When the number of lanes is increased and variable direction lanes are installed, mutual blockage between vehicles will affect the driver’s judgment [35] and limit access to traffic information [36], resulting in different degrees of error in operational decisions such as acceleration, deceleration, and lane changing. And according to research statistics [37], about 90% of traffic accidents are caused by the aforementioned driver misjudgments and mishandling [38,39]. These errors not only increase the danger of driving but also reduce utilization of the lane. As shown in Figure 2, according to the actual survey, the main problems of the variable direction lanes at intersections are broad and as follows:
  • Because of obstructing vehicles ahead or to the side, especially large vehicles such as buses or lorries, drivers cannot obtain attributes of variable direction lanes and the information about changing lanes in time, and miss the best time to change lanes.
  • As shown in Figure 2a, there is a phenomenon that a single flow direction is an empty release, while the other flow direction cannot change lanes due to signal restrictions and queues.
  • The switching timing attributes of variable direction lanes is difficult to determine precisely. It is usually necessary to switch ahead during the initial 2–3 signal cycles of traffic reaching the intersection, and after an adaptive period of 1–2 signal cycles.
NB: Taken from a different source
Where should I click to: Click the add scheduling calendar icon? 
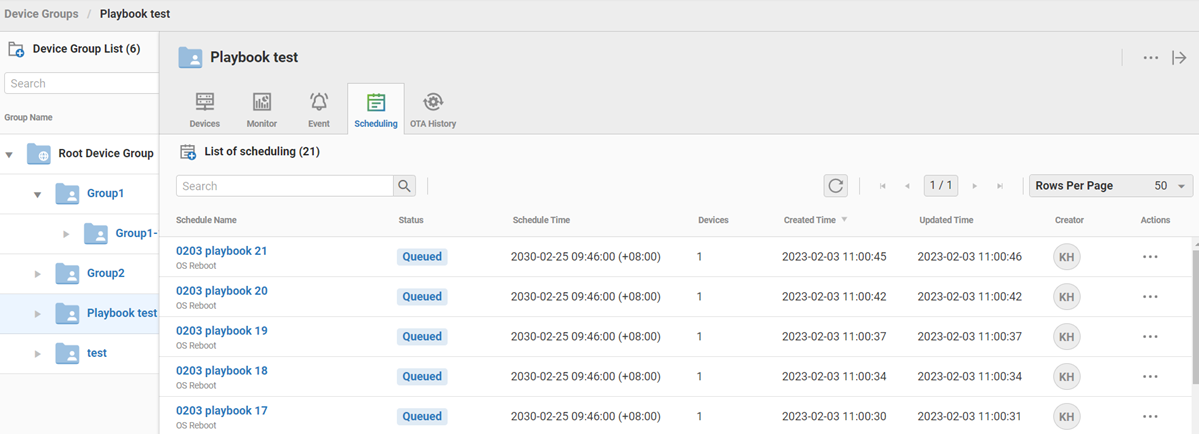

This ensures that traffic flows smoothly through the intersection [40].
  • As shown in Figure 2b, there is difficulty changing lanes for vehicles in variable direction lanes when switching periods approach. Drivers need to judge whether to move into the lane based on the guidance lights. When the demand of the flow does not correspond to the function of the switched lane, vehicles need to change lanes. However, the closed lane creates bottlenecks, making it difficult for vehicles to change lanes. This aggravates the phenomenon of queue jumping and dangerous lane changes, which causes a surge in safety hazards and traffic congestion problems.
As a result, the utilization of the variable direction lane at the intersection is low, with 65.16% and 38.2% of the lanes utilized when the attributes are straight ahead and left-turning, respectively.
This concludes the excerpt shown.